Screenwriting : Ending dilema by Rosalind Winton

Rosalind Winton

Ending dilema

Hi Everyone

I have completed a feature length screenplay, but I'm at odds as to how to end it.

The main bulk of the story takes place between 1903 and 1912, it is based on the true story of my great grandparents and I am using a postcard that my great grandfather sent to his wife in 1912 (which we still have in the family) as a link throughout the story.

Once the story of my great grandparents concludes, I want to tell the story of how the postcard was handed down through the decades to present day. I know my Grandmother had the postcard, but then it was lost for many years, until my sister and I were going through our parents things after they both died and the postcard fell out of a book.

It's a huge gap between 1912 and 1940 when I can pick the story of the postcard up again.

I don't know whether to end it once my great grandparent's story concludes, or to carry it on through the jump in time and tell the full story of the postcard and subsequent family involvement with it. It does kind of seem like another completely different story once the jump in time happens.

I understand the concept of story before fact, so I'm not sure. I would be interested to know your thoughts and opinions.

Thank you.

Karen Stark

It sounds more like a scene at the start of the story rather than the end. The discovery of the postcard leads the viewer into the story. I don't see what purpose it has at the end. Having said that it depends on how you have written the plot. It may well have purpose but it's impossible to say having not read the work. Personally the post card would fall from the book when the daughters search through their parents belongings and the story ends when the card is put into the book,

Joleene Moody

it is hard to say without reading it, but something's nagging at me that that window of time could be more significant than you let it.

Or, as Karen suggested, it could be the beginning of the story. If you were to start there, and it seems it could be a really compelling start, you could sprinkle in "stories of the past" (the now beginning of your screenplay) as you move forward to the end...where the postcard is put away and it is hoped it is not lost again.

it could end with her putting the postcard back in the book, shelving the book, and walking away, giving the viewer the sense that life still goes on.

Brian Shell

It kinda sounds like Somewhere in Time with Jane Seymour and Christopher Reeve.

I have a postcard postmarked in Paradise, Michigan. The stamp triggers memory too.

Imo Wimana Chadband

Joleene's concept is a great take!

I'm thinking the same idea as Karen, but in reverse...You can tell the story of your grandparents, and at the end scene, show the postcard falling out of the book, and being found when the daughters search through their belongings. It's kind of like a nostalgic feeling to close off the script. As if, the grandparents are gone, but the postcard carries on their legacy to the next generation.

And if you're really compelled to tell the story of the postcard from there on out, it has the added benefit of setting up the stage to write a sequel to the story telling the subsequent family involvement with it.

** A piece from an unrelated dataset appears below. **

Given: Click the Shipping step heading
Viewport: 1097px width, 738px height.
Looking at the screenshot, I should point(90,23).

But these are just ideas, as we don't know the full story.

Brian Shell

I've had 2 clients who wanted to tell 30-year full-circle stories. When dealing with large time jumps, I advised watching Bridges of Madison County and The Notebook - also, Reversal of Fortune

Eric Christopherson

You could frame the story by both beginning and ending in 1940.

Christine Capone

What's the significance of the postcard? Does it expose a family secret? Knowing that can help you with the conclusion of your story.

John Michael German

If you want to mesh the now and the past, you all could show/write the visuals of you finding the postcard and then as it comes to view, as it falls out of the book, the story could almost blend back into the past in a very symbolic gesture.

Kind of an ending, where love within the postcard, even though lost, remained always within time and found again within sight...awakening the pasts life to relive itself once more.

Just some thoughts.

I appreciate your time and the love you have for those you love to show the world their love.

God Bless.

Bill Costantini

Hi Rosalind,

That's a really neat idea. So the main story has concluded, and now you want to do an epilogue-type of scene that is many years later, and with you and your sister. And then you want to have another scene or two that shows your grandmother in possession of the postcard, and then your parents, if I read that correctly.

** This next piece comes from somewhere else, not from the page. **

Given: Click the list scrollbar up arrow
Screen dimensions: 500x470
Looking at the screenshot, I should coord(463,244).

You can really condense that maybe into one scene that spans those generations, as the postcard is handed down. Maybe there is a continuing sentence, where the three different generations speak parts of the sentence, as we see those three different images that span over the years? I hope that's clear. Maybe something like (just being spontaneous here, with setting dates in parentheses):

(1940's) This was my mother's postcard that her husband sent her, and now I'm giving it to you...FORWARD.....(1960's) and my mother gave me this postcard from her mother....FORWARD....(you and sister recently) that was great-grandmother's postcard from her husband from over 100 years ago.

Just riffing there...just trying to put the span of time in the dialogue...and maybe it needs some added dialogue to convey something to do with the love of family and theme or something...but that would be a cool kinda image, I think, and especially with the proper dialogues. The change in settings would be pretty clear, I think. And that could all be done in less than a minute, and maybe even like ten seconds for each part. I'm sure you get what I"m saying.

Best fortunes to you in your creative endeavors, Rosalind!

Rosalind Winton

Ohhh wowww, thank you all so much for your amazing comments, I really appreciate each and every one, I'll try and answer everyone's.

Karen and Joleene. I love that idea, I hadn't thought of having the postcard being put into the book, only of it falling out, which is actually what happened in reality, I was trying to avoid having modern day scenes at the beginning, because I have a very powerful start that takes the reader/viewer straight into the action, but as you have suggested it, I might try it again, thank you both.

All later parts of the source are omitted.